Far-right immediately jumps to defend Roseanne after her show was canceled for racist tweet

Some turn a blind eye, while others pledge to support whoever gives her another show.

Unsurprisingly, the extreme right is rallying to Roseanne Barr's defense. CREDIT: GETTY  / ALBERTO RODRIGUEZ
Unsurprisingly, the extreme right is rallying to Roseanne Barr's defense.

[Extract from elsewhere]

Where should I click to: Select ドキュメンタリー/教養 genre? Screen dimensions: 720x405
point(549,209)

CREDIT: GETTY / ALBERTO RODRIGUEZ

It only took a few hours for ABC to cancel Roseanne Barr’s show Tuesday after she tweeted racist remarks about Valerie Jarrett, a former senior adviser to President Obama.

It took even less time for the far-right to rally to Barr’s defense.

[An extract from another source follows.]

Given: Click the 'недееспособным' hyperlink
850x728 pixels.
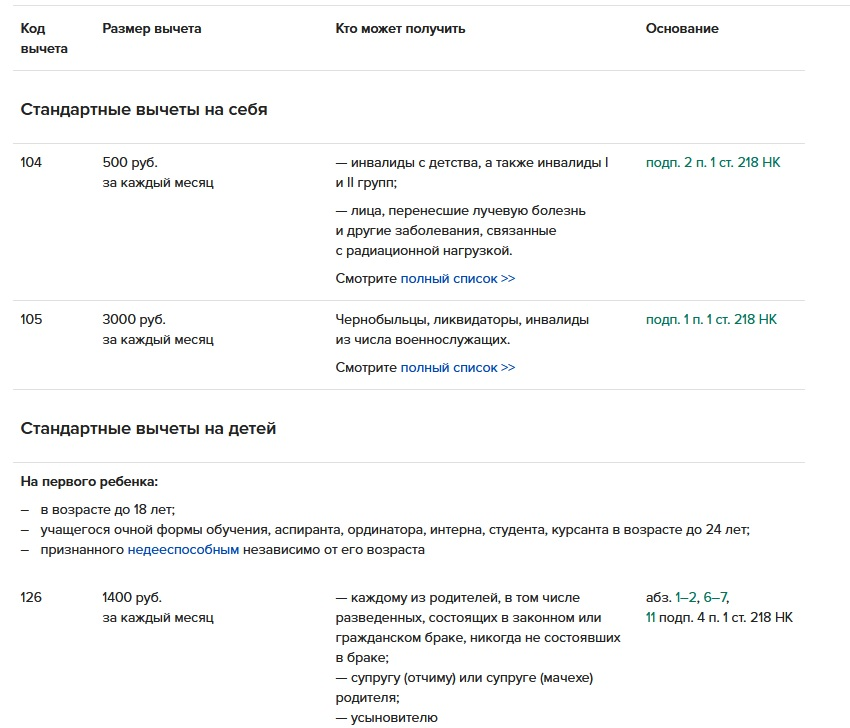Looking at the screenshot, I should [183, 550].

With reactions ranging from claims of ignorance — including questions about how commentary about “apes” could ever be construed as racist — to pledges of support for whatever Barr’s next venture may be, some of the most prominent voices among the conspiratorial right offered their full-throated support for Barr’s racist commentary, as well as their opposition to ABC’s decision.

None on the far-right defended ABC’s move, or even acknowledged that Barr’s comments could be construed as racist. The #BoycottABC hashtag rose on Tuesday afternoon to No. 2 among trending hashtags on ThinkProgress’s Extreme Right Dashboard, which monitors extreme right accounts on Twitter.

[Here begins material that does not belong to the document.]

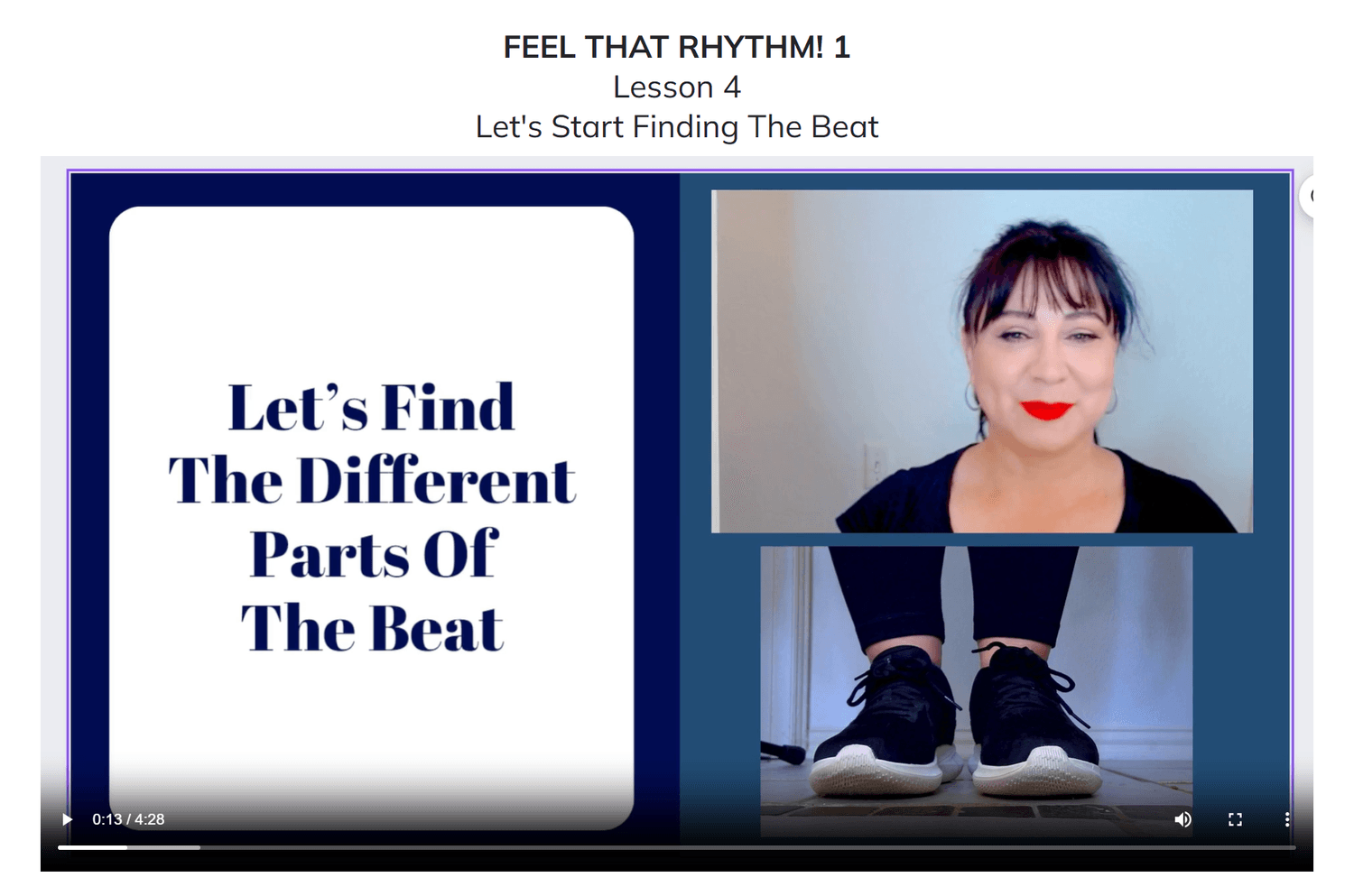Open the three-dot video options menu
The width and height of the screenshot is (1354, 896).
1286,819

Barr later apologized for her comments.

Some of the most conspiratorial far-right voices, such as Pizzagate truthers Jack Posobiec and Mike Cernovich, raced to defend Barr. Posobiec encouraged his followers to push ABC to reverse its decision, while Cernovich attempted to layer his defense with a convoluted, confused point about “free speech.”

Others claimed that Barr’s comments, which compared Jarrett’s looks to those of characters from the Planet of the Apes film franchise, weren’t racist at all. Bill Mitchell, one of President Trump’s most vocal supporters, tweeted that Barr’s comment merely pointed to the theory of evolution, while Gavin McInnes — a far-right provocateur who has previously called transgender people “gender n*ggers” — defended Barr’s comments outright.

Noted bigot and self-described journalist Laura Loomer even managed to refer to Barr as a “spirit animal.”

Other, less-prominent voices on the far-right ignored Barr’s racist commentary entirely. Instead, they claimed that Barr’s firing stemmed from her decision to incorrectly call financier George Soros a Nazi. One, Holocaust denier Peter Imanuelsen, even appeared to claim that there was some kind of conspiracy among the “mainstream media” against Barr for her comments about Soros.

Donald Trump Jr., who often promotes fringe conspiracy theories, also helped amplify Barr’s misinformation.